Pesquisadores do estudo observam que o TDAH não é uma invenção moderna, mas sim uma condição neurobiológica com forte base genética. Estudos de neuroimagem mostram diferenças na maturação de regiões como o córtex pré-frontal, responsável pelo controle inibitório e atenção. Ainda não existe biomarcador único, mas a combinação de histórico clínico e escalas validadas segue como padrão-ouro.

Para muitos especialistas, o aumento de diagnósticos é um avanço civilizatório: permite que pessoas com potencial pleno recebam suporte e deixem de se sentir “incompetentes”. Porém, é fundamental que o sistema de saúde pública se prepare para atender à demanda, com capacitação de médicos e garantia de acesso a tratamentos.

O que vem a seguir

A tendência é que os números continuem subindo nos próximos anos, especialmente entre adultos e mulheres.
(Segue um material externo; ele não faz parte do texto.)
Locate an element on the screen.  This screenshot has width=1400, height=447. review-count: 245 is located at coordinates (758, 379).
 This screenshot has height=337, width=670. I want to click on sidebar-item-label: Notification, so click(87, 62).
A pesquisa também deve avançar na investigação de subtipos e na personalização do tratamento, incluindo a farmacogenética para prever respostas a medicamentos. Para o público, o recado é claro: se você ou um familiar apresenta dificuldades persistentes de atenção, impulsividade ou esquecimento que comprometem a vida diária, procurar avaliação especializada é o primeiro passo para uma vida mais equilibrada.